Every line from the one with "The width and" through the final line of the data below goes in the answer, copied exactly. Pictures do not.

(Saved data entries)
────
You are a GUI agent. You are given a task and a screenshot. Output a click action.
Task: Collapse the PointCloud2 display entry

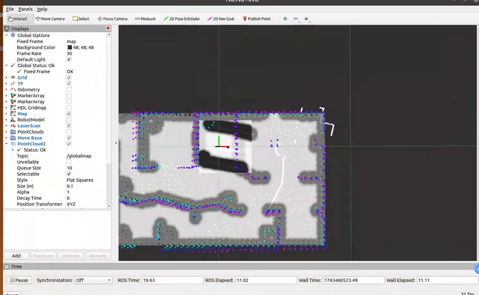pos(6,144)
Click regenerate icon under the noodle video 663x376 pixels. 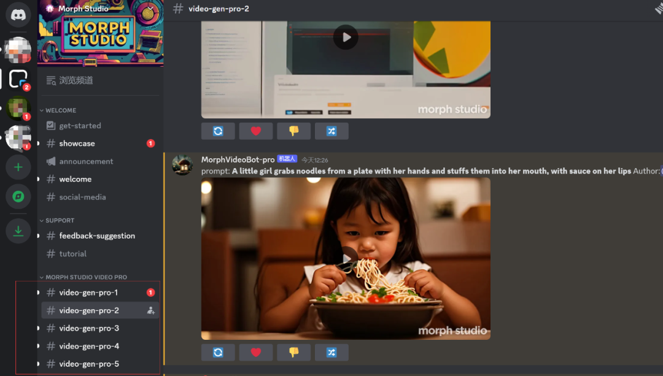(x=218, y=352)
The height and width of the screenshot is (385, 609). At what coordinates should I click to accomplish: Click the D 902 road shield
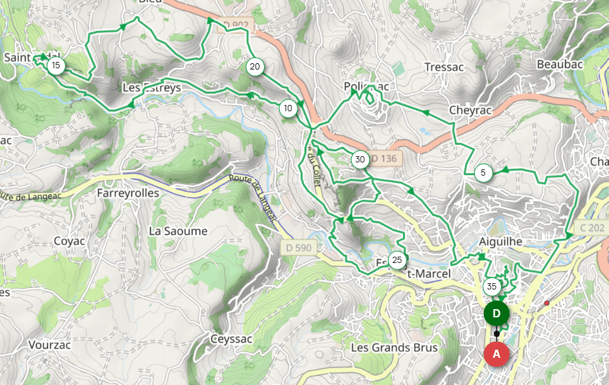tap(236, 25)
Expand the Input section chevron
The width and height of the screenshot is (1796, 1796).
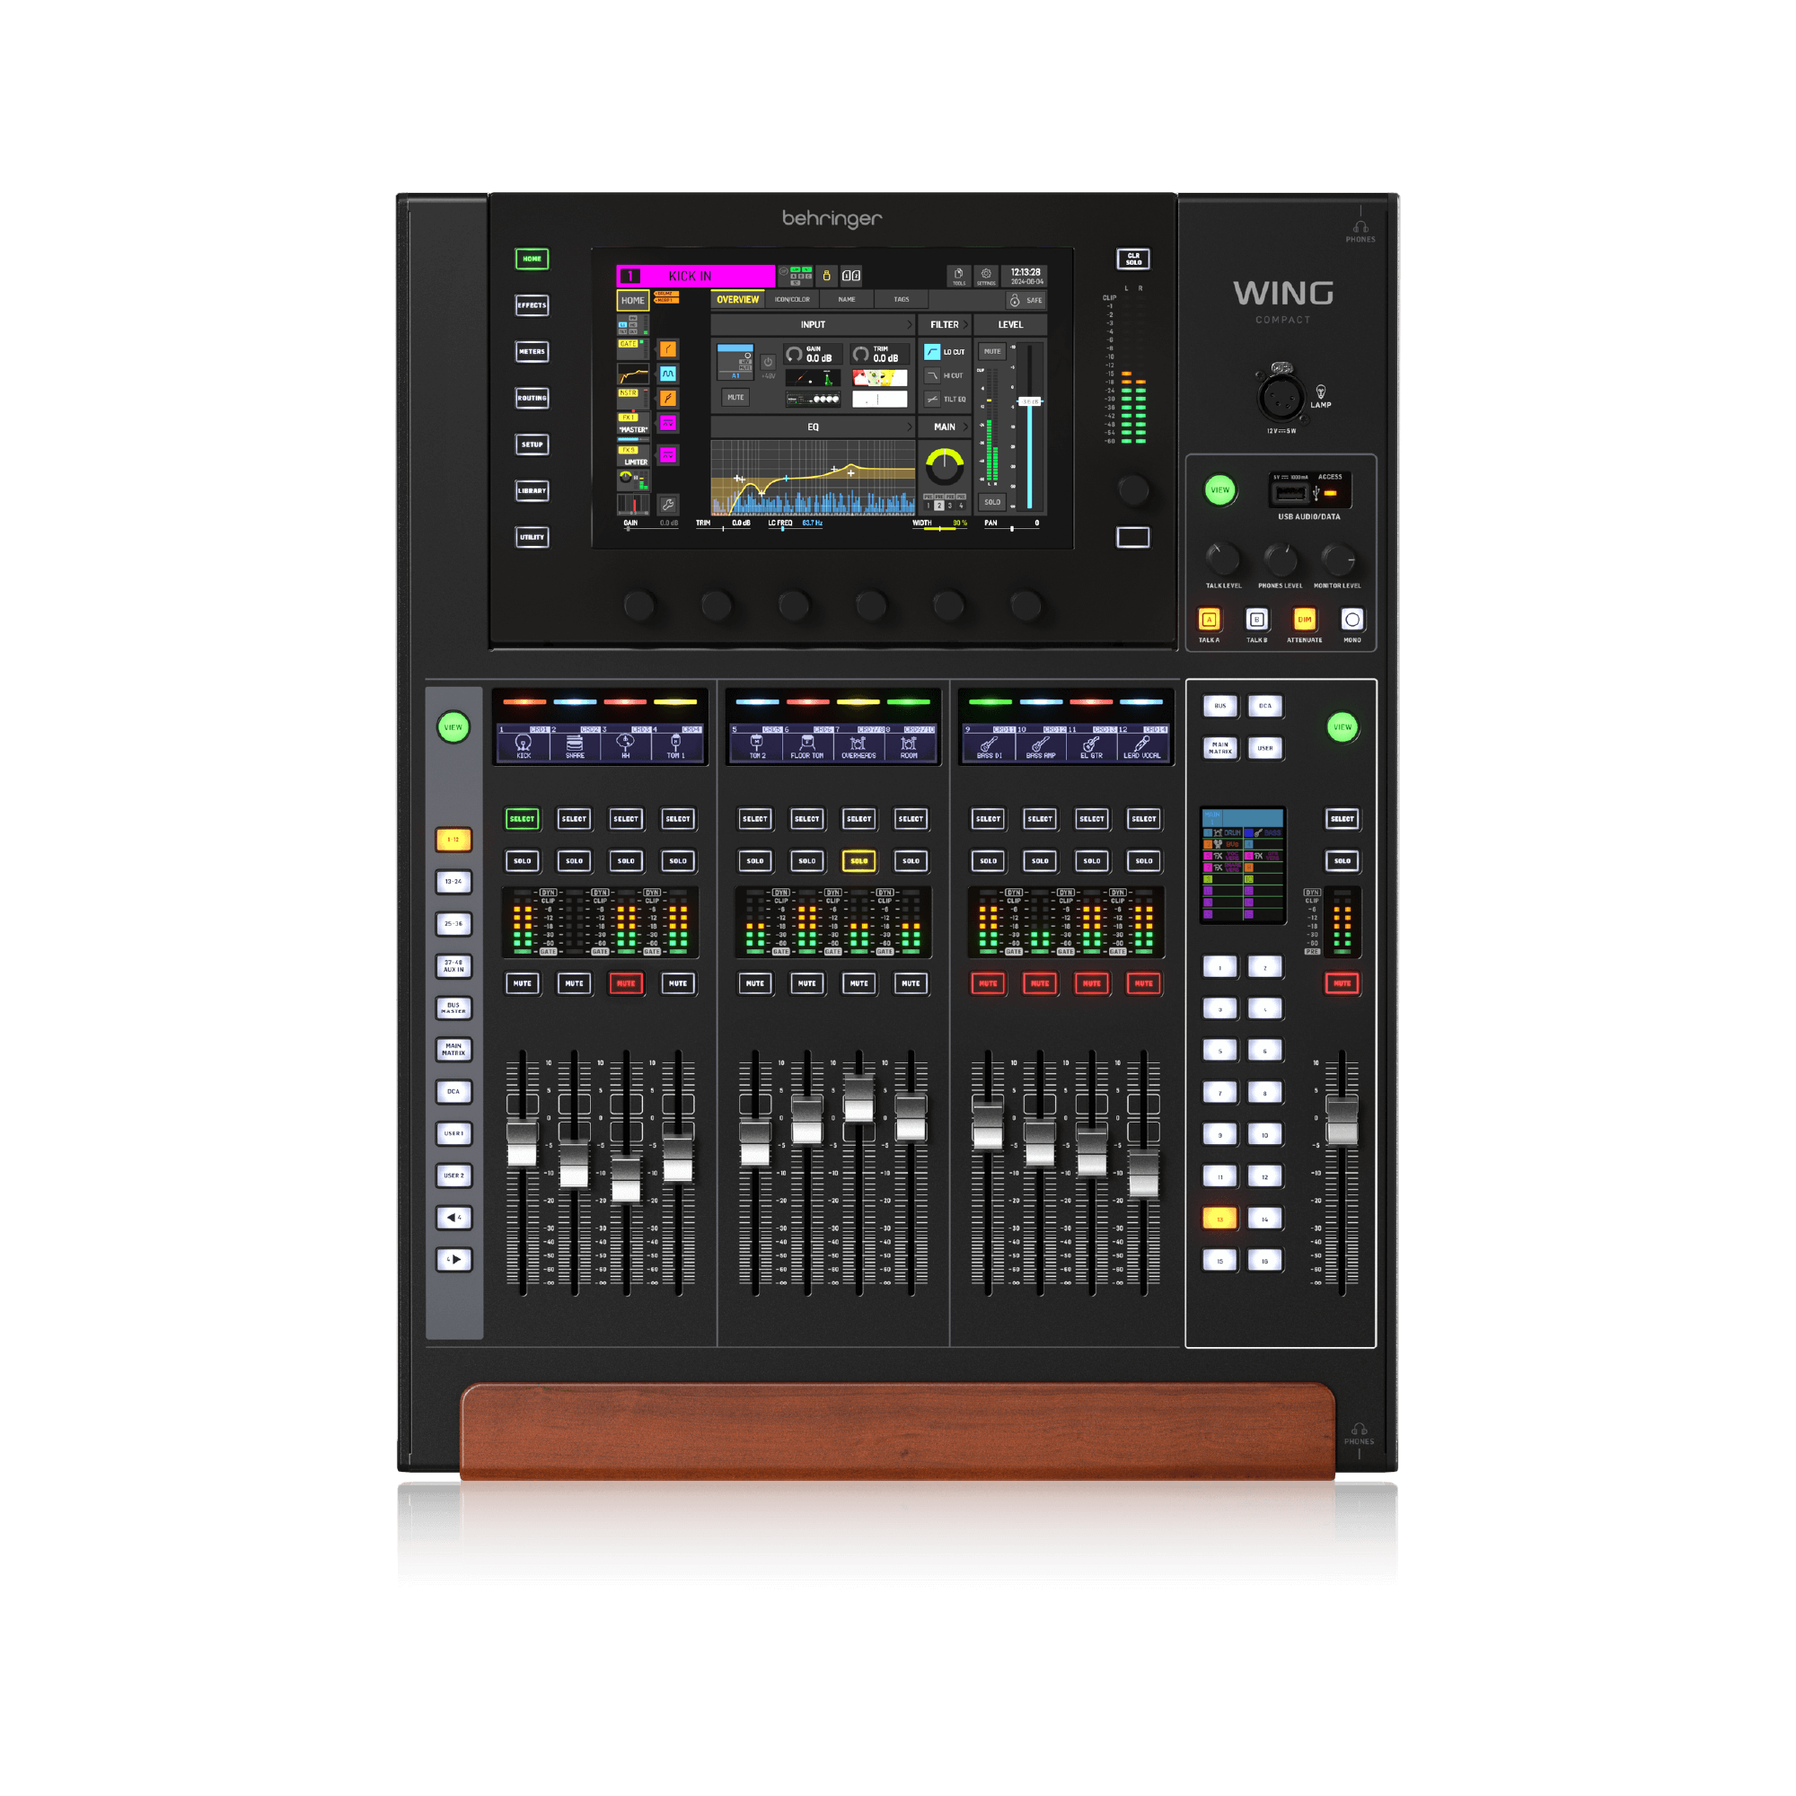coord(909,324)
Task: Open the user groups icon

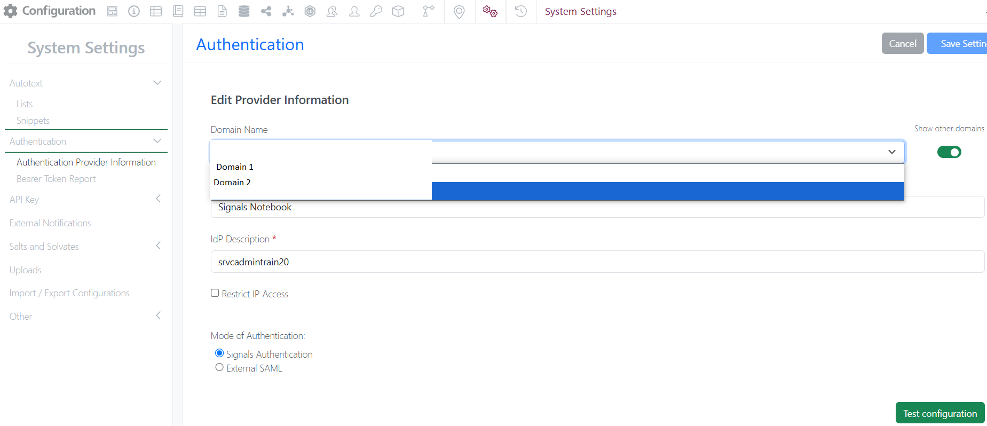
────
> [OUTPUT OF THE TASK]
The width and height of the screenshot is (1796, 1796).
coord(909,324)
Task: Open the user groups icon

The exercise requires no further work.